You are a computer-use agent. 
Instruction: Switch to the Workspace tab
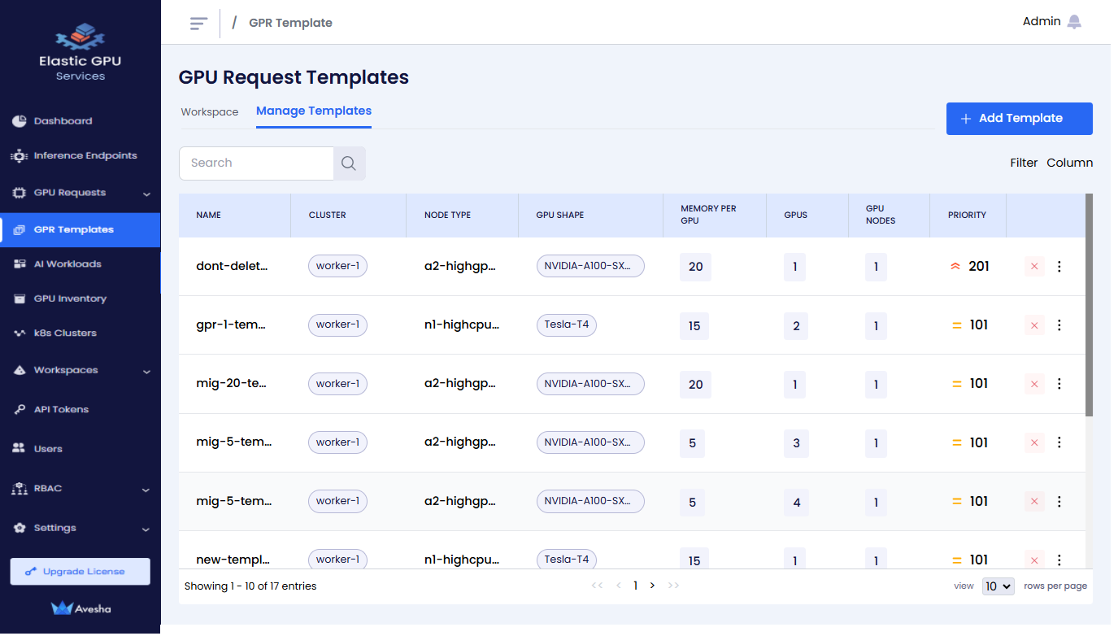click(x=210, y=112)
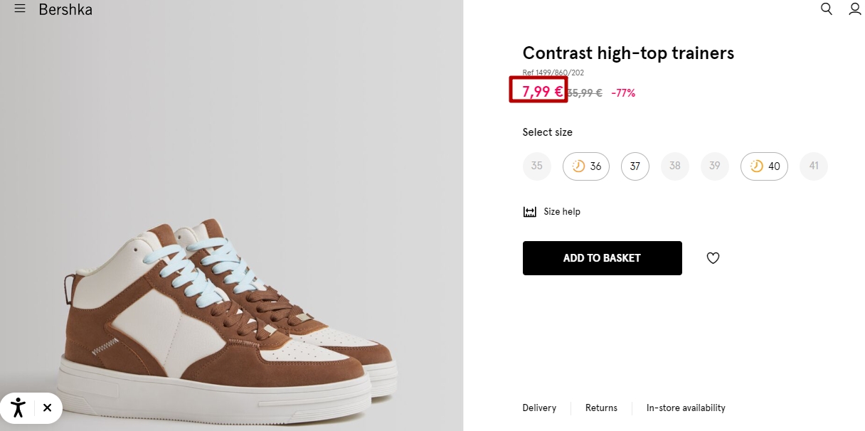Click the Size help link
Viewport: 865px width, 431px height.
click(562, 212)
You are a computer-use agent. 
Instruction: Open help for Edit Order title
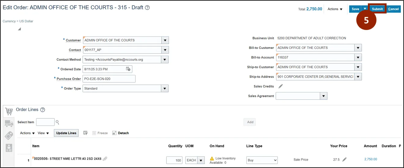pyautogui.click(x=147, y=8)
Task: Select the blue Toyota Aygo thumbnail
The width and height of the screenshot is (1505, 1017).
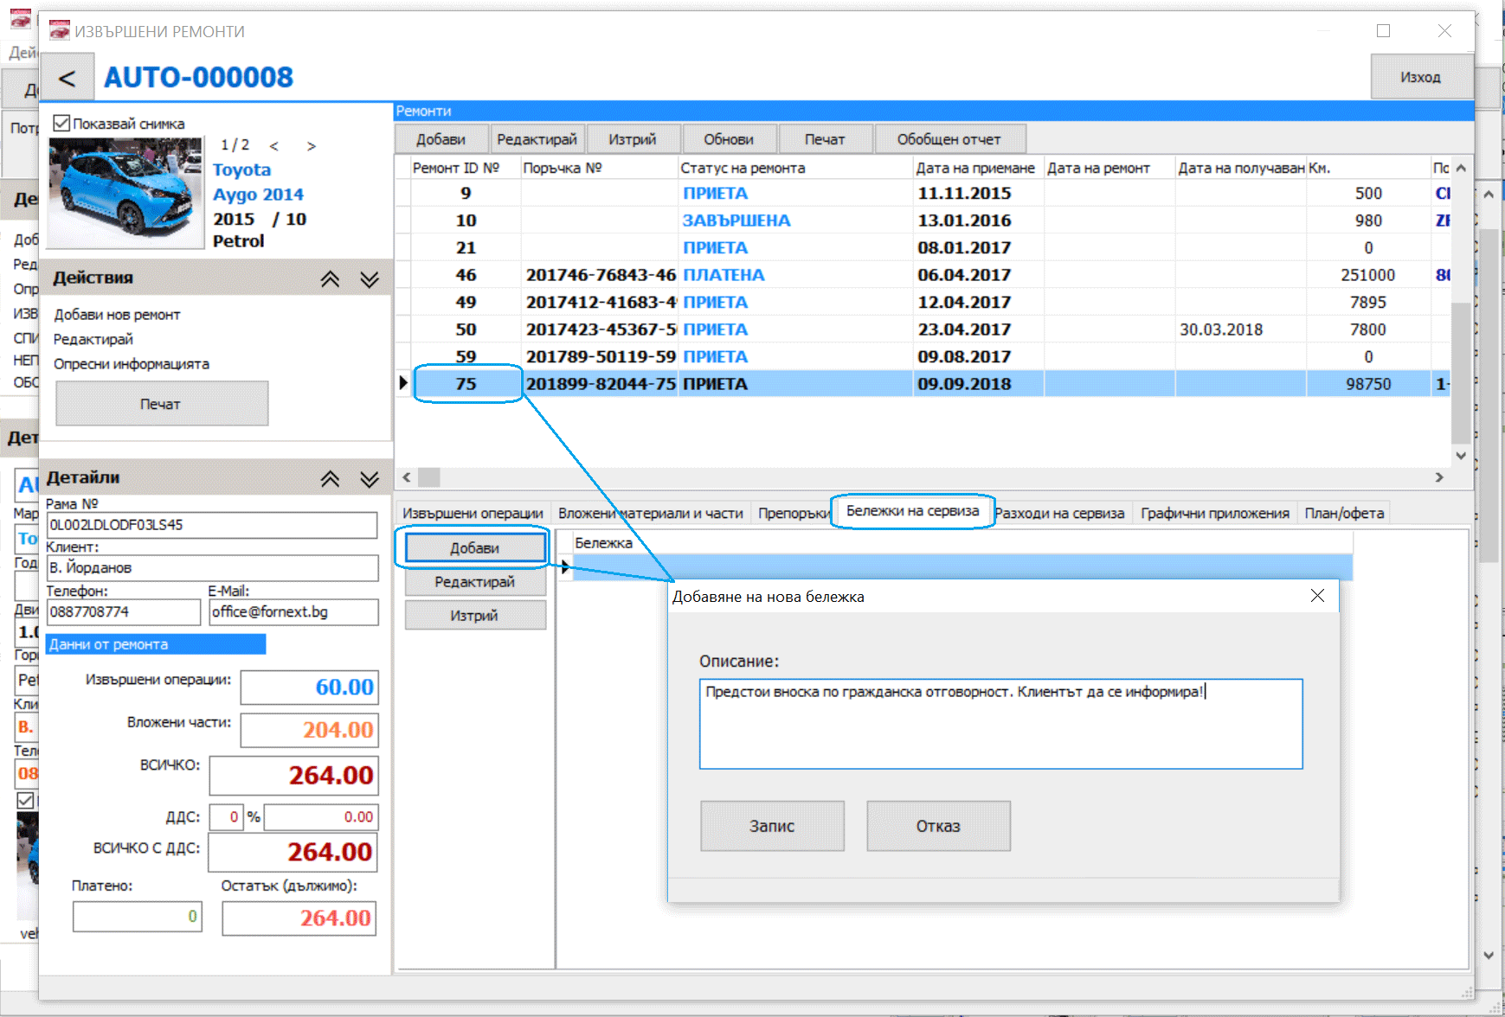Action: 125,193
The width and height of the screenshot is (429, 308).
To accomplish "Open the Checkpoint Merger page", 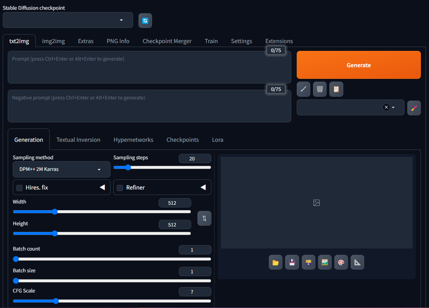I will pos(167,41).
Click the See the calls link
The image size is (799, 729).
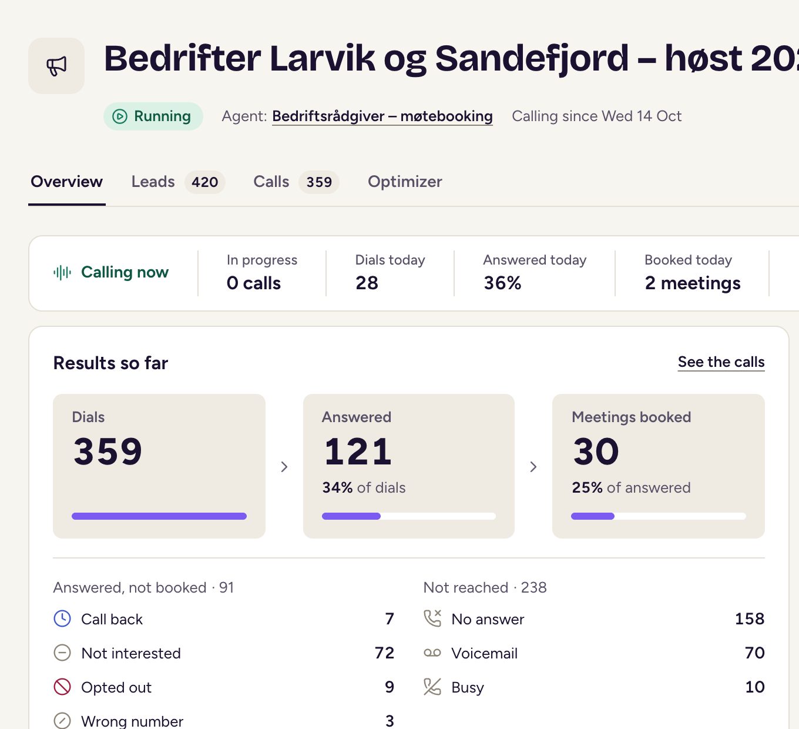[x=721, y=362]
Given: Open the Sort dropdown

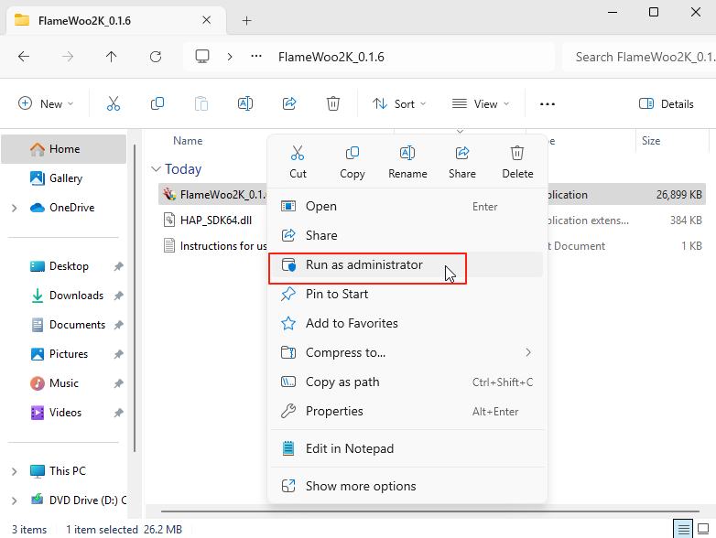Looking at the screenshot, I should point(399,103).
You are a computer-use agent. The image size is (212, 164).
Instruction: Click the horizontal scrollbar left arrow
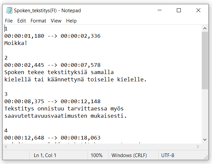pyautogui.click(x=6, y=146)
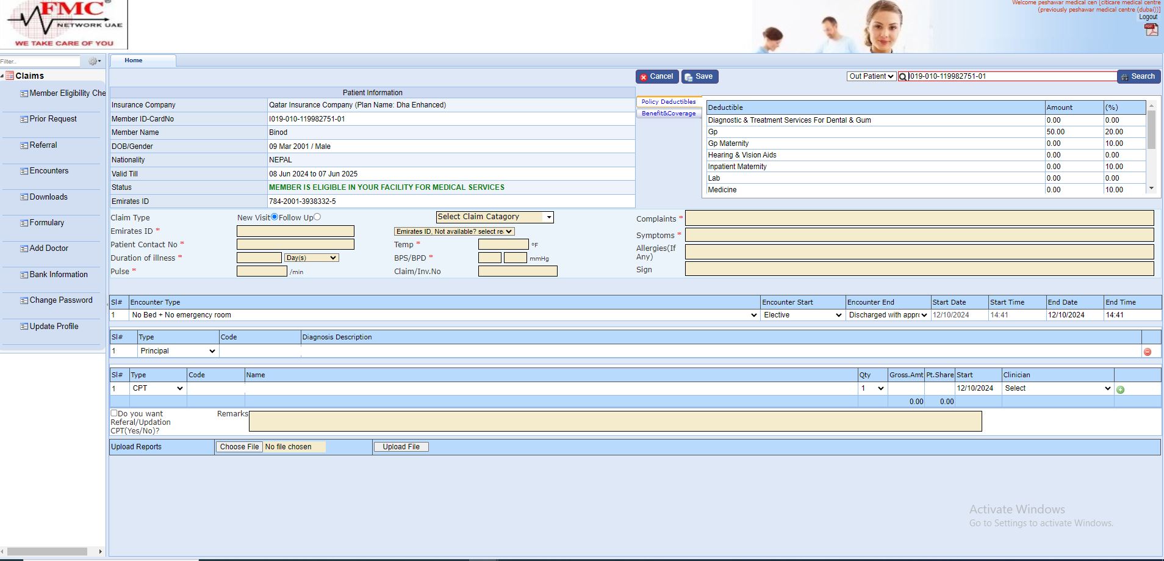Click the Complaints input field
This screenshot has width=1164, height=561.
point(919,219)
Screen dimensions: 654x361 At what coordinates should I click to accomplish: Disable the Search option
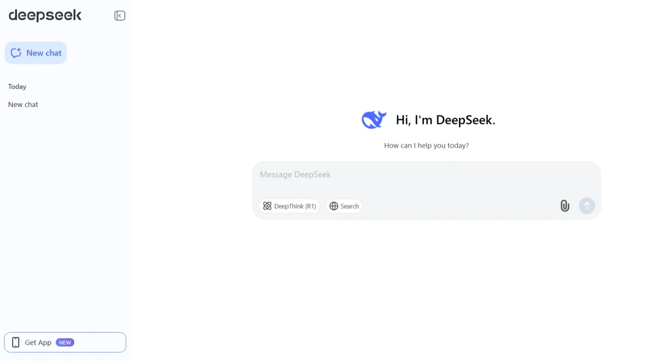(x=344, y=206)
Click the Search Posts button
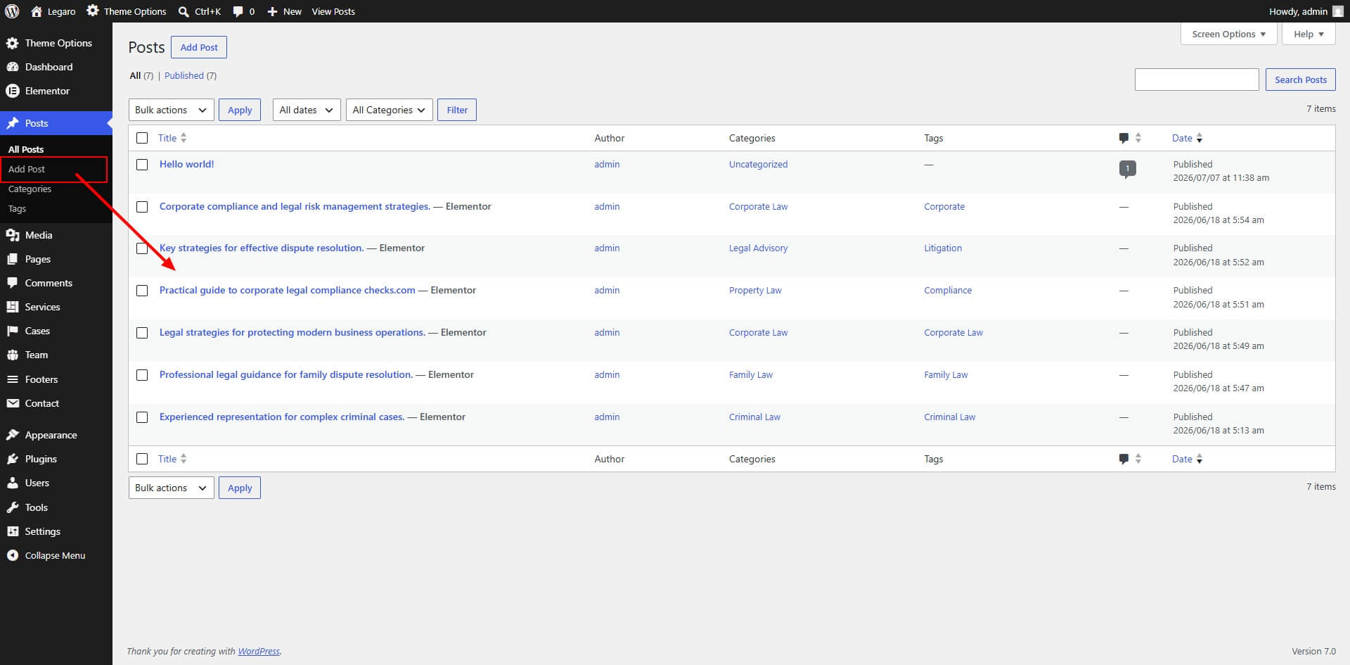The height and width of the screenshot is (665, 1350). coord(1300,80)
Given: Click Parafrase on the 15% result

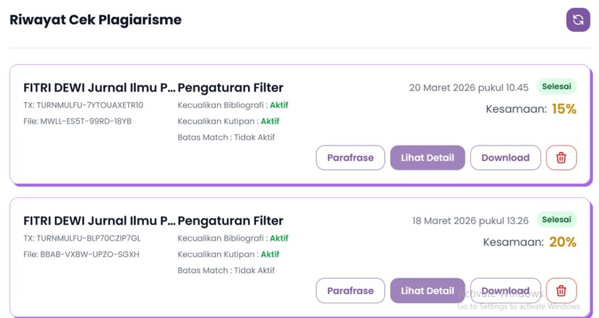Looking at the screenshot, I should (x=350, y=158).
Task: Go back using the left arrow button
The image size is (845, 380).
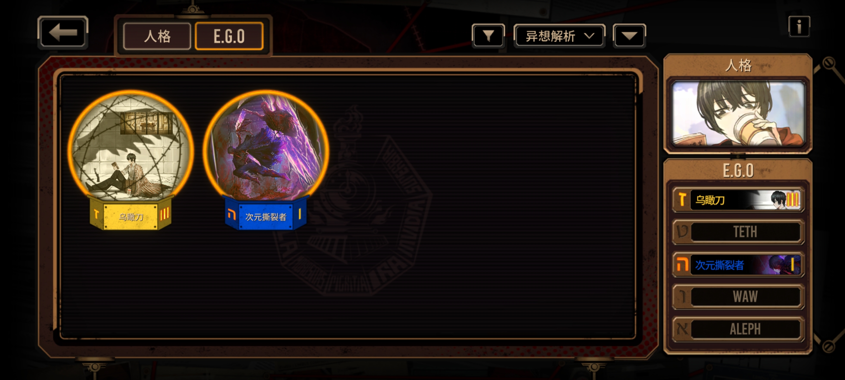Action: click(63, 32)
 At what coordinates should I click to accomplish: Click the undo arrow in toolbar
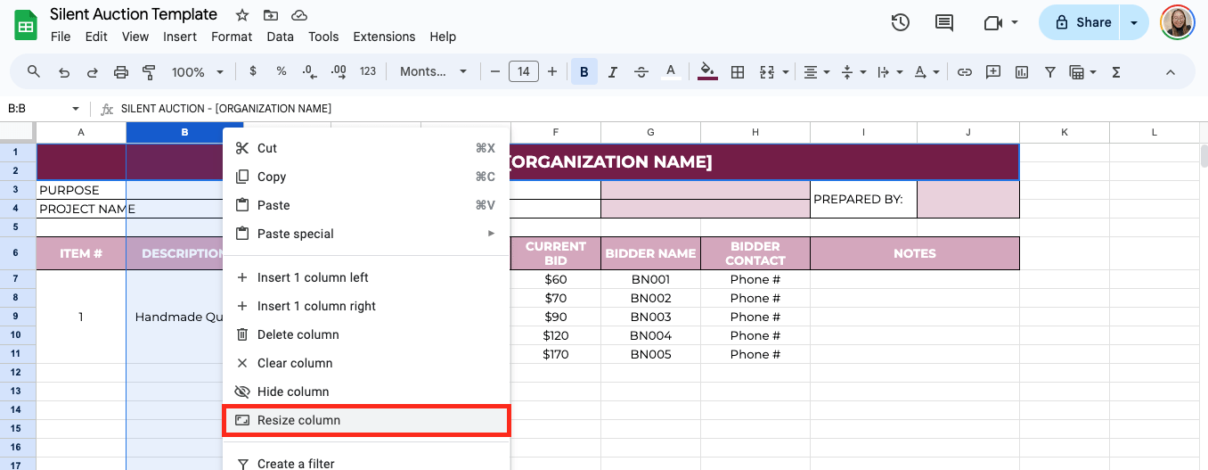click(63, 72)
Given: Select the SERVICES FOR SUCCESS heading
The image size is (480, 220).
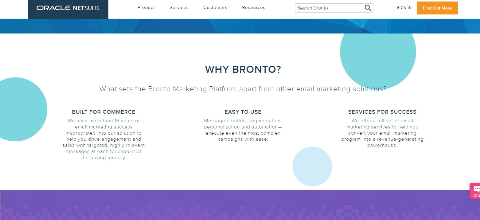Looking at the screenshot, I should coord(382,112).
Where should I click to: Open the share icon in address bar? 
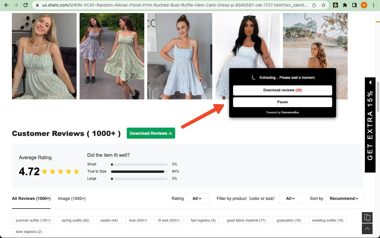314,5
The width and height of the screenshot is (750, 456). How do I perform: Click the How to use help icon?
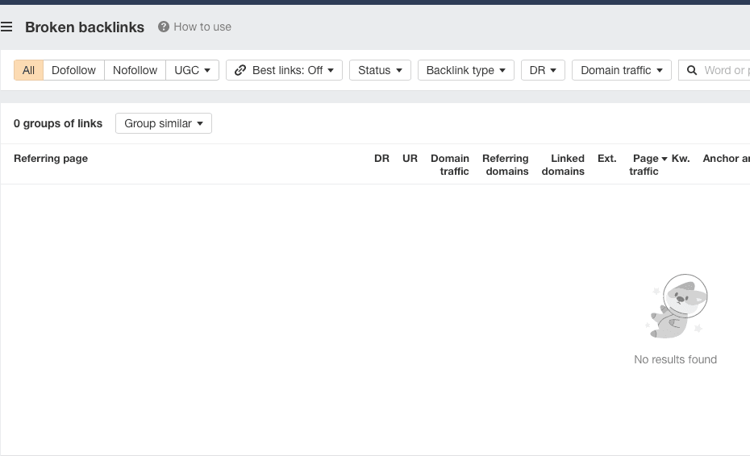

******

• YOUR OBJECTIVE: Copy out every line from the records that has the word "Task".

• WRITTEN RESPONSE:
Task: Select the blue Toyota Aygo thumbnail
Task: Go back using the left arrow button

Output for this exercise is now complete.